Yooo, hep aynı terane…
Kendini öv, neleri nasıl başardığını anlat, muhalefete bindir Allah bindir!
Dün televizyonu açtığımda Kılıçdaroğlu'na “Terbiyesiz adam, yüzsüz adam” diyordu.
Zaten söylediklerinin hemen hepsini, adına prompter denilen elektronik aygıttan okuyor.
Yani başkalarının yazdıklarını!
Televizyon kanallarının tamamına yakını da emir kulu.
“Canlı yayınlanacak” emri geldiğinde hepsi zaten aportta bekliyor ve yayın başlıyor!
★★★
Belki izlemişsinizdir, beyefendi dün yine canlı yayında idi.
Partisinin Ankara il kongresinde konuşuyordu.
Salonlar kendisinin deyişiyle “Lebalep dolu!”
Yani tıklım tıklım.
Evet, neredeyse günün 24 saati karşımızda.

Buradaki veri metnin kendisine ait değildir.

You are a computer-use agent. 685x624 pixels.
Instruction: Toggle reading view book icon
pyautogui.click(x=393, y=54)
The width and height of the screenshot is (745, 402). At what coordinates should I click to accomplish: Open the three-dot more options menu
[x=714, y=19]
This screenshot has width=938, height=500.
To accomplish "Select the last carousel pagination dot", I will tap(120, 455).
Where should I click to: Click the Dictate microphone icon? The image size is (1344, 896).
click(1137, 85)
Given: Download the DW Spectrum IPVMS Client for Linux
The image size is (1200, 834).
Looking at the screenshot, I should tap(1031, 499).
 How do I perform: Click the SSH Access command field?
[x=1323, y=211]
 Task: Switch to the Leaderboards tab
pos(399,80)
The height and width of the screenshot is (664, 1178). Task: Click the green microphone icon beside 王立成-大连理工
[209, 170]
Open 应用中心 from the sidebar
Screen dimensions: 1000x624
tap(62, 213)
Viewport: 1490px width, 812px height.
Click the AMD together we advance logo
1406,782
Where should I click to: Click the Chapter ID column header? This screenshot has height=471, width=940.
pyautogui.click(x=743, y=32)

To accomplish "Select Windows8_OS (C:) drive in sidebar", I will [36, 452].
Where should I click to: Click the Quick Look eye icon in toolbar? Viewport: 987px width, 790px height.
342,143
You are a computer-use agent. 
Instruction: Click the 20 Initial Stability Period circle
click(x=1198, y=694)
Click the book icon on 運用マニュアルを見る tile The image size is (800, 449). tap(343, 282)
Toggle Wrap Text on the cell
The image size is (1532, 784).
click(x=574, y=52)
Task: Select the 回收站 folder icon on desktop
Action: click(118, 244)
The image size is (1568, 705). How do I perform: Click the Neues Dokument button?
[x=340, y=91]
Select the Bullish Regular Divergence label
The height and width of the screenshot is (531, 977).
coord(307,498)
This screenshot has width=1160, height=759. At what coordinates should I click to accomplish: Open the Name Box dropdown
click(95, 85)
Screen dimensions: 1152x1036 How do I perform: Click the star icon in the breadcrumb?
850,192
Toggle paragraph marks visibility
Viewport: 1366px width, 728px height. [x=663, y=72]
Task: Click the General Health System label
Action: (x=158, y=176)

Bunun ayarını kaçırmış durumda.
Beyefendiye yanındakiler söyleyemez, ben söyleyeyim…
Yüzü eskidikçe eskiyor, zaten azalmış olan inanılırlık düzeyini giderek sıfırlama yolunda hızla ilerliyor.
★★★
Restoranlar, kafeler, kahvehaneler kapalı. Bunların sahipleri ve çalışanlarından oluşan en az iki milyon kişi perişan durumda.
AKP'ninkiler hariç Türkiye'deki bütün genel kurullar, kongreler ve toplantılar yasak kapsamında ve ertelenmiş durumda.
Demek ki bu konuda bilimsel gerçekler ortaya çıkmış, korona salgını sadece Recep Bey'in konuşma yapacağı AKP il kongrelerine uğramıyor!
★★★
İktidara yaklaşık 20 yıl önce gelmişlerdi.
Her şeyi, parlâmenter düzen dahil her şeyi altüst ettiler.
Koskoca Türkiye Cumhuriyeti tek adam ülkesi oldu.
Sonucu soracak olursanız…
Halkımızı göçerttiler, toplumun sinir sistemini bozdular.
Kendilerini ve yandaşlarını şimdilik kurtarmış oldular!
Bakalım bundan sonra neler göreceğiz.